§ Action item: If a line in the data below contains the word "swatch", copy it out.

====== Data listing

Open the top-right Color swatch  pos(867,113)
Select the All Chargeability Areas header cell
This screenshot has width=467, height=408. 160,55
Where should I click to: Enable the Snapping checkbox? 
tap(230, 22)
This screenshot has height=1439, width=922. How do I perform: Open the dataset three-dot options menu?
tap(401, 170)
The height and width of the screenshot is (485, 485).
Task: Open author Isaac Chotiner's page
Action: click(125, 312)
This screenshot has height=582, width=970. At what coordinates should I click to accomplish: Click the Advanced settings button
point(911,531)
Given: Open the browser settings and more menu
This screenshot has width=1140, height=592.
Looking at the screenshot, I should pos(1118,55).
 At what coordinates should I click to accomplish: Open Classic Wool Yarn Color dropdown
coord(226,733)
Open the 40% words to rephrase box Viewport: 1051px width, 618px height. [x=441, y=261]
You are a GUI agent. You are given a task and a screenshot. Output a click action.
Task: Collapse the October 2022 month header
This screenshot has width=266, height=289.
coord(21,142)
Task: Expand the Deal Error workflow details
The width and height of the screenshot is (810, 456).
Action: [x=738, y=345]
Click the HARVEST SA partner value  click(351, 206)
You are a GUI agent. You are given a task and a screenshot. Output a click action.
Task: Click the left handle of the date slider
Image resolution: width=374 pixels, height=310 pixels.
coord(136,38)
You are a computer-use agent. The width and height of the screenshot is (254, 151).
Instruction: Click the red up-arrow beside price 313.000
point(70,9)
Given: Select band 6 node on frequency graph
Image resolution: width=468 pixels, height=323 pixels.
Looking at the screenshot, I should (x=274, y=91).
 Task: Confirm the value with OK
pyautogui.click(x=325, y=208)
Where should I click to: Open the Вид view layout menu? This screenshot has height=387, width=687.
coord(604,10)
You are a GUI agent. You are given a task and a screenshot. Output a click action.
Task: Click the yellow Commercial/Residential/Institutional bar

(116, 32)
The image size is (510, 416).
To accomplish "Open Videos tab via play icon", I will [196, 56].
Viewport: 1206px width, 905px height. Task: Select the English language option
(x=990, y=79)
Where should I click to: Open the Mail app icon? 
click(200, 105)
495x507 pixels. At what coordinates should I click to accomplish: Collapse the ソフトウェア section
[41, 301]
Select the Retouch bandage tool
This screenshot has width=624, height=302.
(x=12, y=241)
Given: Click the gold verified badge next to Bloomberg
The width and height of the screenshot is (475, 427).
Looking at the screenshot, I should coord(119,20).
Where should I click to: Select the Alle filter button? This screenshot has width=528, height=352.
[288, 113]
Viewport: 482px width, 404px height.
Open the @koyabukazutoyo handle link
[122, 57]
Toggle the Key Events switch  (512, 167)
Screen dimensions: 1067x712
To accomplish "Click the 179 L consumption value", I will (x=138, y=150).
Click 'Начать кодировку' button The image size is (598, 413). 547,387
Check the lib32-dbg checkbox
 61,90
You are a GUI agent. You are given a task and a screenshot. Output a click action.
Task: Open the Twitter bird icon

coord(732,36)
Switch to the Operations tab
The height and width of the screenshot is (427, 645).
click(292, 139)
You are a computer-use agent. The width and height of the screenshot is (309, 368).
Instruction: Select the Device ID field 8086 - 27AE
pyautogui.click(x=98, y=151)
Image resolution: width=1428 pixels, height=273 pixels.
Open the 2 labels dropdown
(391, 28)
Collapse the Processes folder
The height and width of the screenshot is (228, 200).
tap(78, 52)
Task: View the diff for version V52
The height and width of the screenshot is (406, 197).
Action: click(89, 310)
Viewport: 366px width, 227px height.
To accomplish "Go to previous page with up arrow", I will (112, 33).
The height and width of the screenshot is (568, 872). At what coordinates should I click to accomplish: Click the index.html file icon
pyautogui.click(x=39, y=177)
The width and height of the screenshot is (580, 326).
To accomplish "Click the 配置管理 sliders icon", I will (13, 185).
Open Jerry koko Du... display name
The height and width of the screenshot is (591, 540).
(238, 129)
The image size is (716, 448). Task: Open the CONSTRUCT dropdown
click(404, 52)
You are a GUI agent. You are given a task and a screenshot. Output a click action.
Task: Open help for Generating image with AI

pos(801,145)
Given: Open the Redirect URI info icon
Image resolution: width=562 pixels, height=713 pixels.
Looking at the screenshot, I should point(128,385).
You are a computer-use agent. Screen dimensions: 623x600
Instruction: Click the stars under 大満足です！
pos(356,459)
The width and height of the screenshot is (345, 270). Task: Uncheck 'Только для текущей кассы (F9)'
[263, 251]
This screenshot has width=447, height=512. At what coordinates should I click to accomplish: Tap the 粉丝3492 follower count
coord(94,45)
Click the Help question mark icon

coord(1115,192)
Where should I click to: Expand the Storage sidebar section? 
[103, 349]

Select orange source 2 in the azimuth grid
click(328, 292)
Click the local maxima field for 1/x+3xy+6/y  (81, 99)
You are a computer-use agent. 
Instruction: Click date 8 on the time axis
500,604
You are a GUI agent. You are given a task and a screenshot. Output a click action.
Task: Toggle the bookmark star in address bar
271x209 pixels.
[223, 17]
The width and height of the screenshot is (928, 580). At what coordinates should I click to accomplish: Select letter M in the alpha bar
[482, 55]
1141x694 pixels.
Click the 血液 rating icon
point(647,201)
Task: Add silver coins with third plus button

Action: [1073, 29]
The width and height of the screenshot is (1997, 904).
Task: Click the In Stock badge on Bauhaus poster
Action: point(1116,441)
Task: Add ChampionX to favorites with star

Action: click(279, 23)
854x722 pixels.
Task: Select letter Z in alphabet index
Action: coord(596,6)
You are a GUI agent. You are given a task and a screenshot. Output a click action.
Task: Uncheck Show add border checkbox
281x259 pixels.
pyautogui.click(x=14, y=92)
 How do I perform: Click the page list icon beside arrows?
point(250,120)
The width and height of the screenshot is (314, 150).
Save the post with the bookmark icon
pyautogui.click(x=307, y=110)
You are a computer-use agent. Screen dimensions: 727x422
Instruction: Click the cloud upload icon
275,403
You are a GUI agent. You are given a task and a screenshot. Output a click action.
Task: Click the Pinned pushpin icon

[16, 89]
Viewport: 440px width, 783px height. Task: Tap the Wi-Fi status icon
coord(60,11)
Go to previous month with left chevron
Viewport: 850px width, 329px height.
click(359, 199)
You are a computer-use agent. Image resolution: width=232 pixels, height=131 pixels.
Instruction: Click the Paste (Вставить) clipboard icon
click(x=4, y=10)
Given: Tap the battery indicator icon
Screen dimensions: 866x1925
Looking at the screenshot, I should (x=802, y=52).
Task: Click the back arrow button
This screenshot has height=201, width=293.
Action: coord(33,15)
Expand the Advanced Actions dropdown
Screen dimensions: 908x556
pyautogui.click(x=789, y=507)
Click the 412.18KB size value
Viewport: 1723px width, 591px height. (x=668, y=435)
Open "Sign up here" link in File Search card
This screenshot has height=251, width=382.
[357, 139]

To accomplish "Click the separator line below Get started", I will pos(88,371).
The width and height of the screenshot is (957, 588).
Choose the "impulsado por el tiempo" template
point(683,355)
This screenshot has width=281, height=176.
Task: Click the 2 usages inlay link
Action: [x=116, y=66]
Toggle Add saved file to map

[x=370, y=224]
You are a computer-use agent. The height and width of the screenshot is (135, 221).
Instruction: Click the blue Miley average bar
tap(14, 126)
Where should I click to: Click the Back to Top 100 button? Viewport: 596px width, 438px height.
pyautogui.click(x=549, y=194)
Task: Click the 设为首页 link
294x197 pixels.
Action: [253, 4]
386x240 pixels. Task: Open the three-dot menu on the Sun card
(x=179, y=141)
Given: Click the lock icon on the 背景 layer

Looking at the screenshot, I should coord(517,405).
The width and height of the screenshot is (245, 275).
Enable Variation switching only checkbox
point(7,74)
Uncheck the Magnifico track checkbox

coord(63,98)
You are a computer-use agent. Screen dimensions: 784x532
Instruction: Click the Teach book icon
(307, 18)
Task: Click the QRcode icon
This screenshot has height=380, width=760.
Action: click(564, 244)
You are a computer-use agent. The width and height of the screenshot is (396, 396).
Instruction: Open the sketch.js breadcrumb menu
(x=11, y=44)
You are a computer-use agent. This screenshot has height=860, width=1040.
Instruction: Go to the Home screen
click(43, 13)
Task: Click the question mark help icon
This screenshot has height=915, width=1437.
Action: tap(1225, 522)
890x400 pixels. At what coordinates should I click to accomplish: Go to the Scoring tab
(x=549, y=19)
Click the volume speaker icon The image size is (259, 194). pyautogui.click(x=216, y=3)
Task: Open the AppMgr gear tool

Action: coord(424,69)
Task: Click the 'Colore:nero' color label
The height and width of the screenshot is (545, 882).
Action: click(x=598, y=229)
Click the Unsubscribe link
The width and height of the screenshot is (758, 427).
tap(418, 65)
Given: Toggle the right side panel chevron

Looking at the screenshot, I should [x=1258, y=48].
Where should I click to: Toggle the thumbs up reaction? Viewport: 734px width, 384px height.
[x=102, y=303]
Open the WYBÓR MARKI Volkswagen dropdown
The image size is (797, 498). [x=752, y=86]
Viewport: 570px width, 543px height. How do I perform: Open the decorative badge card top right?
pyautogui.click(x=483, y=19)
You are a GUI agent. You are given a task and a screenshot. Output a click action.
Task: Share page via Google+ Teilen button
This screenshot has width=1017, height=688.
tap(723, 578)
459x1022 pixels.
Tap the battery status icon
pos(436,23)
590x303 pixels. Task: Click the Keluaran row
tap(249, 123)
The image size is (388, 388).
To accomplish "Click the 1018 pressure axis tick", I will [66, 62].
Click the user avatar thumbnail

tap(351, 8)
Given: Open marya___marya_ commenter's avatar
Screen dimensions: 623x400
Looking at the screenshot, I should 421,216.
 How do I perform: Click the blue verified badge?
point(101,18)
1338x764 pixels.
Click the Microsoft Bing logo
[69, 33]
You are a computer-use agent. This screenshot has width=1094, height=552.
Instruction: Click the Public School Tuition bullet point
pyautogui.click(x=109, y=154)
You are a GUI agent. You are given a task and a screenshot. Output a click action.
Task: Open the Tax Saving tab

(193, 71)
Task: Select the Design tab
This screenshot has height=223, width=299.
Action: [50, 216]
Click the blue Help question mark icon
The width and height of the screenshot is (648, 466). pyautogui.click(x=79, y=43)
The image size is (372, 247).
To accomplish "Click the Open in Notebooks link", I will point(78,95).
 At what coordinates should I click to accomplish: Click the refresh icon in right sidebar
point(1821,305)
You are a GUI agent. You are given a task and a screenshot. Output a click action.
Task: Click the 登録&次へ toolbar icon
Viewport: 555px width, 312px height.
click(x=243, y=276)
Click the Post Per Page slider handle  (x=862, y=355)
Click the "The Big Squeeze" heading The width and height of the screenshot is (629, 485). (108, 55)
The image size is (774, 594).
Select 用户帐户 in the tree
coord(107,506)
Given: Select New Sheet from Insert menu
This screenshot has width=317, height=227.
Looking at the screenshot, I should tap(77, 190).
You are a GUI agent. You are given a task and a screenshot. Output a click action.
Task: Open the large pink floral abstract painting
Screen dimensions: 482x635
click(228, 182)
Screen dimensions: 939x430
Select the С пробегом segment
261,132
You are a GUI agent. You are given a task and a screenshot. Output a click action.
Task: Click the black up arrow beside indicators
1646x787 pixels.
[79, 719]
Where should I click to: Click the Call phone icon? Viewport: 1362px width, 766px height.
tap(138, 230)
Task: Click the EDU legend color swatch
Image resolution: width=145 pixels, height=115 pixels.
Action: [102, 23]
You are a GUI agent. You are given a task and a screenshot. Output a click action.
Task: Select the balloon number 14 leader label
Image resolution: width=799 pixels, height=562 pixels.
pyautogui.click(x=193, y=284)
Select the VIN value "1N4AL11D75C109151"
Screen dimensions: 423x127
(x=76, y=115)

============

§ Solution to this task:
Open the top-right Color swatch  pos(867,113)
Task: Click the EDU legend color swatch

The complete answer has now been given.